Seeing how much these were hyped up, I bought some for my system to see how they are and, I'm not super impressed. I've tested 3 P14s and one P12 and they work for what I was trying to do, but I feel like these are being hyped up a little too much.

 

They are very quiet (most of the time, see below) and they move a good amount of air, but their build quality is lacking. The blades are very porous which is probably why it is so cheap and light. I know it's porous because one of the blades came in contact with the case while testing and ripped itself off.

 

 One of the other P14s came in contact with its own frame while I was slowly turning it over to see where the noise mentioned below started. this put a chip in the blade but it is still working normally.

 

All of the p14s I tested make a very loud moaning nose when mounted as a top intake... unless it is pulling air through some sort of obstruction. The noise got worse when mounted to the case.
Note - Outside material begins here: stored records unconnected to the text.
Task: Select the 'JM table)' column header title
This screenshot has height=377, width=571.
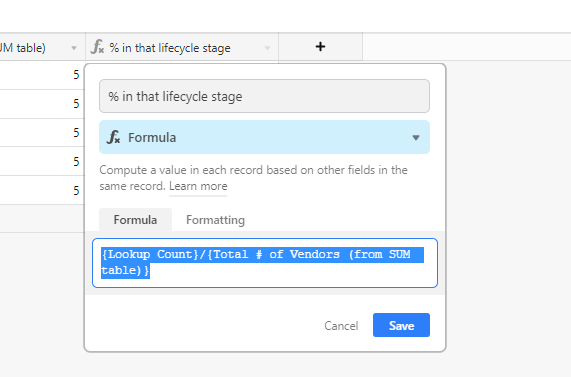Action: [23, 48]
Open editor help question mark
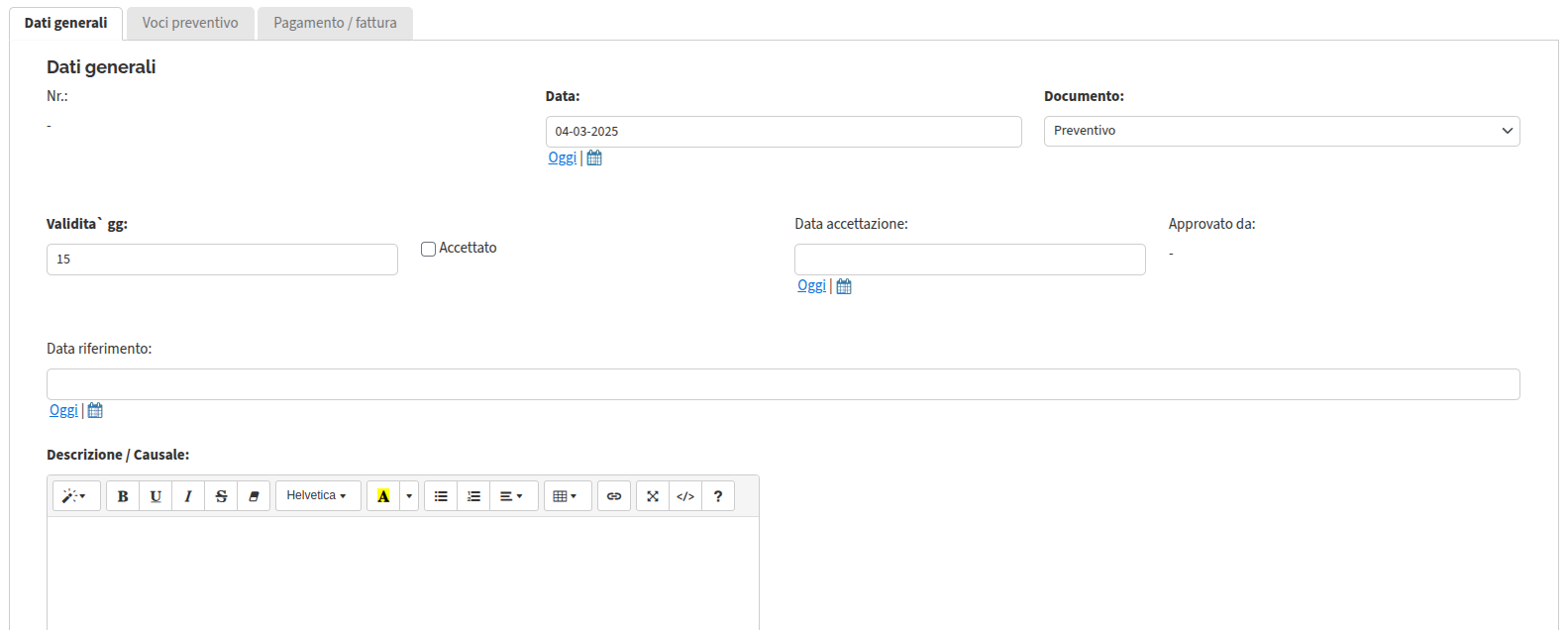 point(718,496)
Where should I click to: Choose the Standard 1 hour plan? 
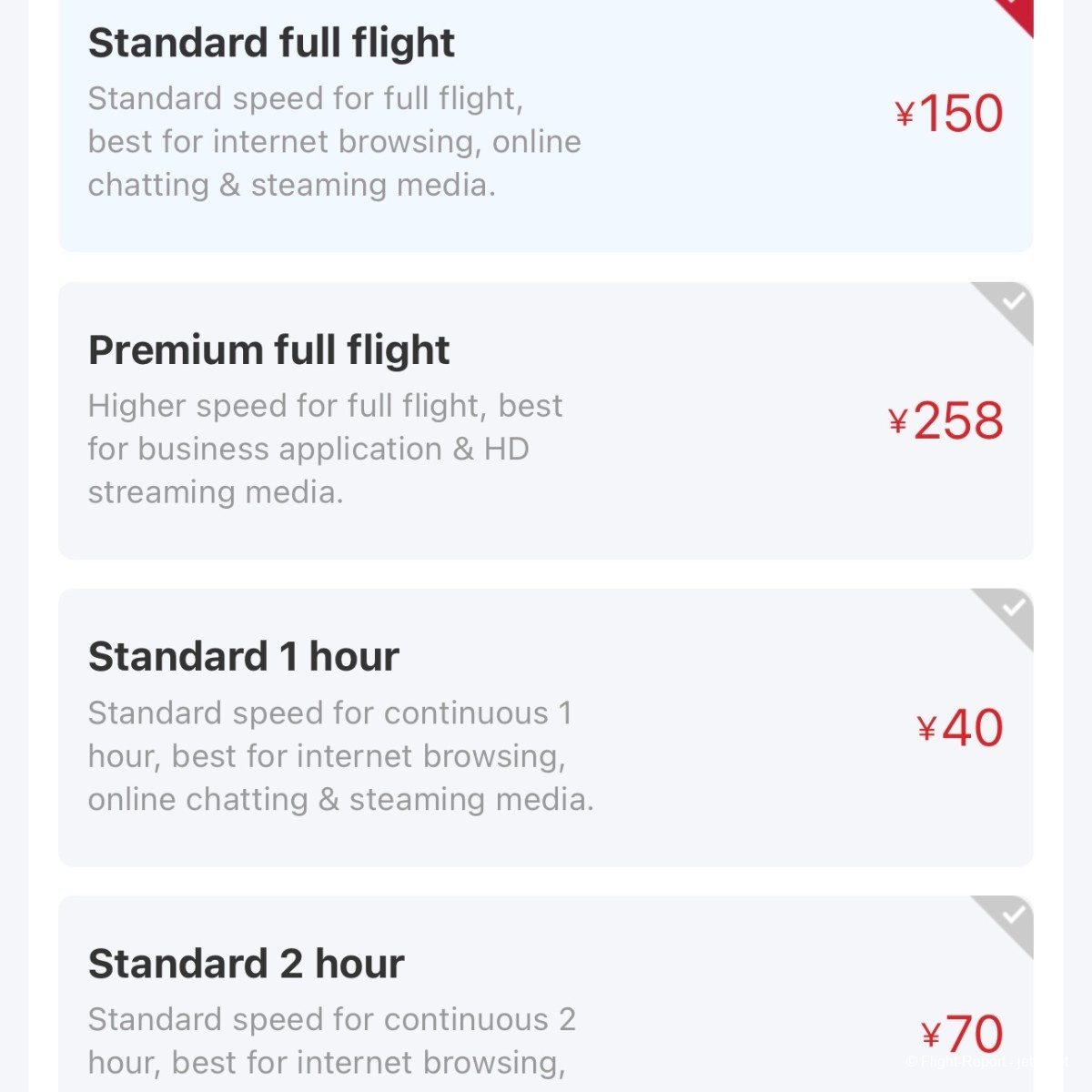click(x=546, y=727)
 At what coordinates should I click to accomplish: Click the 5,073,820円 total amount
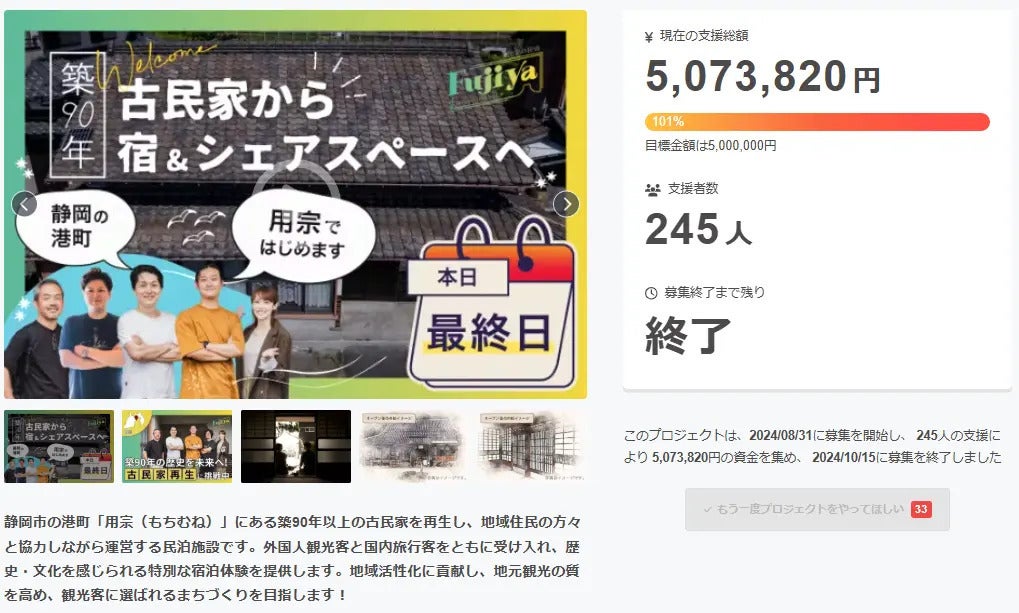tap(763, 77)
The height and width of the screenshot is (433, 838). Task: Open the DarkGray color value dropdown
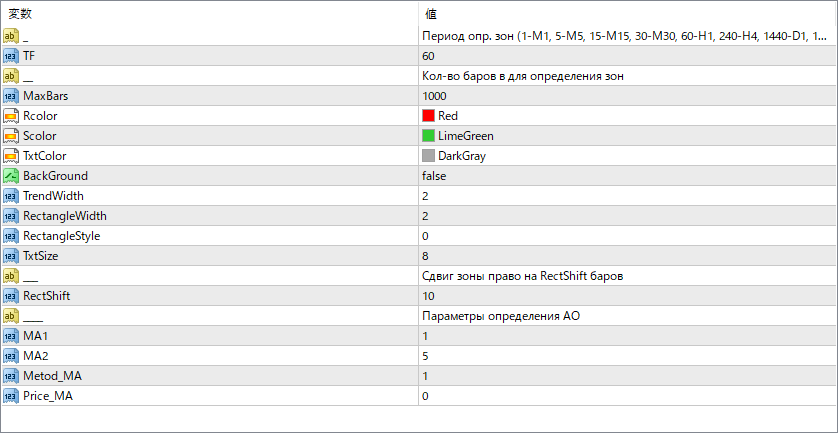point(627,156)
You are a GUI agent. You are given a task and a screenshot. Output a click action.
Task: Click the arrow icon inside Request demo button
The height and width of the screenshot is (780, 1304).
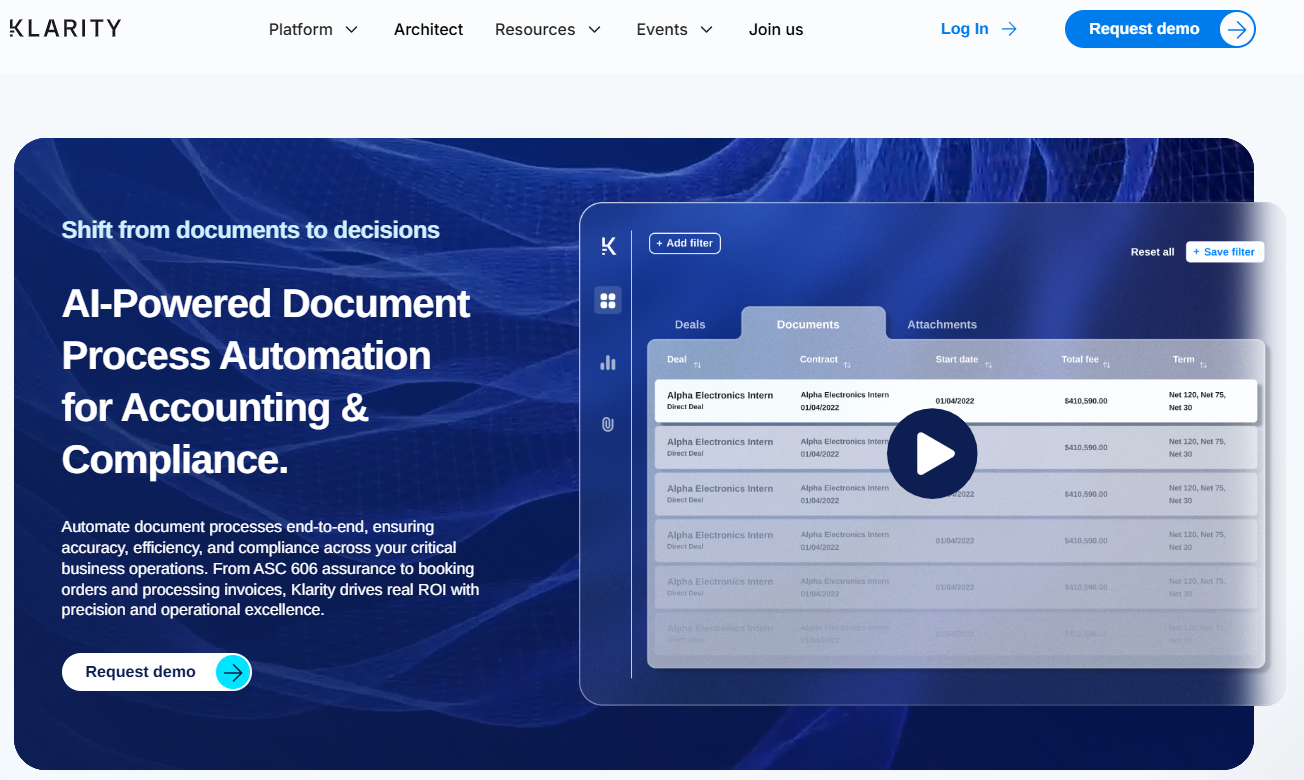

It's almost like the fan is trying to lift itself out of the housing but it's strange that it doesn't do it while a as a top exhaust. Putting a dust filter in front fixed this more or less. No this is not the same noise reported at 1000 RPM as starts around 500-600 RPM and continues to max speed.

 

On one of the fans I noticed the fan blades were not an even length while spinning This didn't seem to add any vibration or noise, just something I noticed. I didn't check the other fans.

 

The fans have extremely close tolerance to the frames of the fans, I have an ongoing problem with one of the fans actually sucking in its dust filter so it starts rubbing on the center hub. I had this with other fans as well but usually pushing the slack out of the dust filter and tightening down the screws to hold it fixed this issue, the P14 is still rubbing on it though. I managed to mostly get rid of it by putting some foam padding between the fan and dust filter to space them out more.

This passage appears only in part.